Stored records
#####

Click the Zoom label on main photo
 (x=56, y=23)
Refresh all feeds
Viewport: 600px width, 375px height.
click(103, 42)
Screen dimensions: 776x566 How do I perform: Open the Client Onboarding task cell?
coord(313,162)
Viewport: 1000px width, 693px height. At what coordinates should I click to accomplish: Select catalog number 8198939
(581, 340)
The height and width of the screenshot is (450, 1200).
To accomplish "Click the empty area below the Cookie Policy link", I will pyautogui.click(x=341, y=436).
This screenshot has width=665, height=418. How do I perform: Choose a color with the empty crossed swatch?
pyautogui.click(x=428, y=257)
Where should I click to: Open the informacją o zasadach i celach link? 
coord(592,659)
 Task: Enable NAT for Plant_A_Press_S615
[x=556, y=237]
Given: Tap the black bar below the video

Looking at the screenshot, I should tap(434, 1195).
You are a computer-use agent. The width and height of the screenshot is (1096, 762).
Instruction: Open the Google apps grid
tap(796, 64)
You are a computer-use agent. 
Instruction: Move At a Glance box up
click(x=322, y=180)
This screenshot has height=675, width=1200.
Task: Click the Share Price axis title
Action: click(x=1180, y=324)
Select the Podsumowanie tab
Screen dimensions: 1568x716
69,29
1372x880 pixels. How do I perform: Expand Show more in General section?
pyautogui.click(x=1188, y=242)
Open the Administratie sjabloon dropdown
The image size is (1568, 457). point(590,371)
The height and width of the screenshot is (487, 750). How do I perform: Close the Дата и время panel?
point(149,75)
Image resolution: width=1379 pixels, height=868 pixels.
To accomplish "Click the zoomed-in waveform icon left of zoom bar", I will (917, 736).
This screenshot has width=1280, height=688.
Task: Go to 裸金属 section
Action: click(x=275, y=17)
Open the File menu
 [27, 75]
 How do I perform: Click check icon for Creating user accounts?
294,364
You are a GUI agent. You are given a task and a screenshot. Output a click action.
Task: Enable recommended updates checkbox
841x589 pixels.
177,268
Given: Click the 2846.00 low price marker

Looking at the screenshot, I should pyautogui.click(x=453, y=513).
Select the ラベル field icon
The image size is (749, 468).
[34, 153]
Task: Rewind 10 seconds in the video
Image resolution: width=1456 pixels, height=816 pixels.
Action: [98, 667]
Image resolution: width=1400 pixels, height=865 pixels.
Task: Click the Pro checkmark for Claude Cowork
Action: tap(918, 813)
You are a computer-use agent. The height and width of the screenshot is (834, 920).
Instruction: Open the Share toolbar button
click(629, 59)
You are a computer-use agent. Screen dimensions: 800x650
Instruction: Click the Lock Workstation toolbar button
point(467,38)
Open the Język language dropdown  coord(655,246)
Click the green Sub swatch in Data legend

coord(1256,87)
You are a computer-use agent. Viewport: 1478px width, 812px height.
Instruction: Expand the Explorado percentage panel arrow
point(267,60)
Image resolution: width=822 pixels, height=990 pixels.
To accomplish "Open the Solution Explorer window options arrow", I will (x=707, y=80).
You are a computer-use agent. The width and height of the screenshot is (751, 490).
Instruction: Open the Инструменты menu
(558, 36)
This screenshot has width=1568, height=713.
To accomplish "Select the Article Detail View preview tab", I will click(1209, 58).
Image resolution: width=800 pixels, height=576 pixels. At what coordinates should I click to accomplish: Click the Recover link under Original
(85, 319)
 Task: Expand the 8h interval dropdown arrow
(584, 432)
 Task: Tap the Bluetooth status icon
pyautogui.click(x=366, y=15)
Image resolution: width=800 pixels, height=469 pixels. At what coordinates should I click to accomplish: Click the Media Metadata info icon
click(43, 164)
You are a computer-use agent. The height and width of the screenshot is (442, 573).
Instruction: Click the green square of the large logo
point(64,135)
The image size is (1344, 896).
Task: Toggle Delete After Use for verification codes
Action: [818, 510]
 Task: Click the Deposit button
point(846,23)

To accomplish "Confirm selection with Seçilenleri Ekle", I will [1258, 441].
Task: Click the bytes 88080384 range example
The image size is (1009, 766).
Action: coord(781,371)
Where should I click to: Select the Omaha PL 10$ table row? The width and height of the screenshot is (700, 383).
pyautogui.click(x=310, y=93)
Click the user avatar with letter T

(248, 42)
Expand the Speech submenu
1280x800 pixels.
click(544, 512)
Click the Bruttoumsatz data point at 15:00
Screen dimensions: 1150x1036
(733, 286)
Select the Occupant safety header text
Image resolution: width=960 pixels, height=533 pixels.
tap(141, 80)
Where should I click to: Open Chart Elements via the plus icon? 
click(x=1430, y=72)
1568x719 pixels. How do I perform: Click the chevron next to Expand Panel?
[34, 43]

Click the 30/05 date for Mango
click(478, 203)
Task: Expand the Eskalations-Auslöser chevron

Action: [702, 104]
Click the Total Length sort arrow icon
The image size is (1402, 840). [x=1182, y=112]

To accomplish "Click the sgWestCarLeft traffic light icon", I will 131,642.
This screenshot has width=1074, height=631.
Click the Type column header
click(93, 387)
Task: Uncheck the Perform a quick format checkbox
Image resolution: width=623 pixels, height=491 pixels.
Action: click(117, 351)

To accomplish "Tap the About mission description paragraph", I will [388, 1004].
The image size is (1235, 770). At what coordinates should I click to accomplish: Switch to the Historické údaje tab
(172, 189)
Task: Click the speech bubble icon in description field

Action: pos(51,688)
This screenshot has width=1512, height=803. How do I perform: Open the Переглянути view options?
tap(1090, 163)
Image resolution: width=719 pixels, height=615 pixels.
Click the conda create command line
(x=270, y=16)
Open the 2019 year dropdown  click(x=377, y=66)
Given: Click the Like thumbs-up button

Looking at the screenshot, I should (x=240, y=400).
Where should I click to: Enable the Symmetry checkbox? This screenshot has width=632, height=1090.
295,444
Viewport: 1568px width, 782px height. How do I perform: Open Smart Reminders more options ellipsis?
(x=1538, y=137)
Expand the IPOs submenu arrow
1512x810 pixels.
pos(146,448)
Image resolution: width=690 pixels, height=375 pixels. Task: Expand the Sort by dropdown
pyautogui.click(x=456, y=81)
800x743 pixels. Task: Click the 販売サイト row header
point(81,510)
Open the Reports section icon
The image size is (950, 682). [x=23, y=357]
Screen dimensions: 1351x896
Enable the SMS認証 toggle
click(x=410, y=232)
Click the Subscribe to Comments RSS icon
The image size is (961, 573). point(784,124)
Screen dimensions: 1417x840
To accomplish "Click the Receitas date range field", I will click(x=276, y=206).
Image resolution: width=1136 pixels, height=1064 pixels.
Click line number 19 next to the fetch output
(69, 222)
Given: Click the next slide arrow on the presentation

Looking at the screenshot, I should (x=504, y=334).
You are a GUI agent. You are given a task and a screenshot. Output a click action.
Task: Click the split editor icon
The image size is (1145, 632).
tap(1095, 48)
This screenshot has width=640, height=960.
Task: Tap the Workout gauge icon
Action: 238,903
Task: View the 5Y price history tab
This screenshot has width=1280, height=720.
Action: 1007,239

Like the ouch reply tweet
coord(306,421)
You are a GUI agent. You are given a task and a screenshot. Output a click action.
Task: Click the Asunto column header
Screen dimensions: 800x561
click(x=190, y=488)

#####

> _Activity_
The data above must be repeated in its entirety, exactly as given.

> _Solution to this task_
Click the Zoom label on main photo
 (x=56, y=23)
Refresh all feeds
Viewport: 600px width, 375px height.
click(103, 42)
Screen dimensions: 776x566 How do I perform: Open the Client Onboarding task cell?
coord(313,162)
Viewport: 1000px width, 693px height. At what coordinates should I click to accomplish: Select catalog number 8198939
(581, 340)
The height and width of the screenshot is (450, 1200).
To accomplish "Click the empty area below the Cookie Policy link", I will pyautogui.click(x=341, y=436).
This screenshot has width=665, height=418. How do I perform: Choose a color with the empty crossed swatch?
pyautogui.click(x=428, y=257)
Where should I click to: Open the informacją o zasadach i celach link? 
coord(592,659)
 Task: Enable NAT for Plant_A_Press_S615
[x=556, y=237]
Given: Tap the black bar below the video

Looking at the screenshot, I should tap(434, 1195).
You are a computer-use agent. The width and height of the screenshot is (1096, 762).
Instruction: Open the Google apps grid
tap(796, 64)
You are a computer-use agent. 
Instruction: Move At a Glance box up
click(x=322, y=180)
This screenshot has height=675, width=1200.
Task: Click the Share Price axis title
Action: click(x=1180, y=324)
Select the Podsumowanie tab
Screen dimensions: 1568x716
69,29
1372x880 pixels. How do I perform: Expand Show more in General section?
pyautogui.click(x=1188, y=242)
Open the Administratie sjabloon dropdown
The image size is (1568, 457). point(590,371)
The height and width of the screenshot is (487, 750). How do I perform: Close the Дата и время panel?
point(149,75)
Image resolution: width=1379 pixels, height=868 pixels.
To accomplish "Click the zoomed-in waveform icon left of zoom bar", I will (917, 736).
This screenshot has width=1280, height=688.
Task: Go to 裸金属 section
Action: click(x=275, y=17)
Open the File menu
 [27, 75]
 How do I perform: Click check icon for Creating user accounts?
294,364
You are a GUI agent. You are given a task and a screenshot. Output a click action.
Task: Enable recommended updates checkbox
841x589 pixels.
177,268
Given: Click the 2846.00 low price marker

Looking at the screenshot, I should pyautogui.click(x=453, y=513).
Select the ラベル field icon
The image size is (749, 468).
[34, 153]
Task: Rewind 10 seconds in the video
Image resolution: width=1456 pixels, height=816 pixels.
Action: [98, 667]
Image resolution: width=1400 pixels, height=865 pixels.
Task: Click the Pro checkmark for Claude Cowork
Action: tap(918, 813)
You are a computer-use agent. The height and width of the screenshot is (834, 920).
Instruction: Open the Share toolbar button
click(629, 59)
You are a computer-use agent. Screen dimensions: 800x650
Instruction: Click the Lock Workstation toolbar button
point(467,38)
Open the Język language dropdown  coord(655,246)
Click the green Sub swatch in Data legend

coord(1256,87)
You are a computer-use agent. Viewport: 1478px width, 812px height.
Instruction: Expand the Explorado percentage panel arrow
point(267,60)
Image resolution: width=822 pixels, height=990 pixels.
To accomplish "Open the Solution Explorer window options arrow", I will (x=707, y=80).
You are a computer-use agent. The width and height of the screenshot is (751, 490).
Instruction: Open the Инструменты menu
(558, 36)
This screenshot has width=1568, height=713.
To accomplish "Select the Article Detail View preview tab", I will click(1209, 58).
Image resolution: width=800 pixels, height=576 pixels. At what coordinates should I click to accomplish: Click the Recover link under Original
(85, 319)
 Task: Expand the 8h interval dropdown arrow
(584, 432)
 Task: Tap the Bluetooth status icon
pyautogui.click(x=366, y=15)
Image resolution: width=800 pixels, height=469 pixels. At what coordinates should I click to accomplish: Click the Media Metadata info icon
click(43, 164)
You are a computer-use agent. The height and width of the screenshot is (442, 573).
Instruction: Click the green square of the large logo
point(64,135)
The image size is (1344, 896).
Task: Toggle Delete After Use for verification codes
Action: [818, 510]
 Task: Click the Deposit button
point(846,23)

To accomplish "Confirm selection with Seçilenleri Ekle", I will [1258, 441].
Task: Click the bytes 88080384 range example
The image size is (1009, 766).
Action: coord(781,371)
Where should I click to: Select the Omaha PL 10$ table row? The width and height of the screenshot is (700, 383).
pyautogui.click(x=310, y=93)
Click the user avatar with letter T

(248, 42)
Expand the Speech submenu
1280x800 pixels.
click(544, 512)
Click the Bruttoumsatz data point at 15:00
Screen dimensions: 1150x1036
(733, 286)
Select the Occupant safety header text
Image resolution: width=960 pixels, height=533 pixels.
tap(141, 80)
Where should I click to: Open Chart Elements via the plus icon? 
click(x=1430, y=72)
1568x719 pixels. How do I perform: Click the chevron next to Expand Panel?
[34, 43]

Click the 30/05 date for Mango
click(478, 203)
Task: Expand the Eskalations-Auslöser chevron

Action: [702, 104]
Click the Total Length sort arrow icon
The image size is (1402, 840). [x=1182, y=112]

To accomplish "Click the sgWestCarLeft traffic light icon", I will 131,642.
This screenshot has width=1074, height=631.
Click the Type column header
click(93, 387)
Task: Uncheck the Perform a quick format checkbox
Image resolution: width=623 pixels, height=491 pixels.
Action: click(117, 351)

To accomplish "Tap the About mission description paragraph", I will [388, 1004].
The image size is (1235, 770). At what coordinates should I click to accomplish: Switch to the Historické údaje tab
(172, 189)
Task: Click the speech bubble icon in description field

Action: pos(51,688)
This screenshot has width=1512, height=803. How do I perform: Open the Переглянути view options?
tap(1090, 163)
Image resolution: width=719 pixels, height=615 pixels.
Click the conda create command line
(x=270, y=16)
Open the 2019 year dropdown  click(x=377, y=66)
Given: Click the Like thumbs-up button

Looking at the screenshot, I should (x=240, y=400).
Where should I click to: Enable the Symmetry checkbox? This screenshot has width=632, height=1090.
295,444
Viewport: 1568px width, 782px height. How do I perform: Open Smart Reminders more options ellipsis?
(x=1538, y=137)
Expand the IPOs submenu arrow
1512x810 pixels.
pos(146,448)
Image resolution: width=690 pixels, height=375 pixels. Task: Expand the Sort by dropdown
pyautogui.click(x=456, y=81)
800x743 pixels. Task: Click the 販売サイト row header
point(81,510)
Open the Reports section icon
The image size is (950, 682). [x=23, y=357]
Screen dimensions: 1351x896
Enable the SMS認証 toggle
click(x=410, y=232)
Click the Subscribe to Comments RSS icon
The image size is (961, 573). point(784,124)
Screen dimensions: 1417x840
To accomplish "Click the Receitas date range field", I will click(x=276, y=206).
Image resolution: width=1136 pixels, height=1064 pixels.
Click line number 19 next to the fetch output
(69, 222)
Given: Click the next slide arrow on the presentation

Looking at the screenshot, I should (x=504, y=334).
You are a GUI agent. You are given a task and a screenshot. Output a click action.
Task: Click the split editor icon
The image size is (1145, 632).
tap(1095, 48)
This screenshot has width=640, height=960.
Task: Tap the Workout gauge icon
Action: 238,903
Task: View the 5Y price history tab
This screenshot has width=1280, height=720.
Action: 1007,239

Like the ouch reply tweet
coord(306,421)
You are a GUI agent. You are given a task and a screenshot. Output a click action.
Task: Click the Asunto column header
Screen dimensions: 800x561
click(x=190, y=488)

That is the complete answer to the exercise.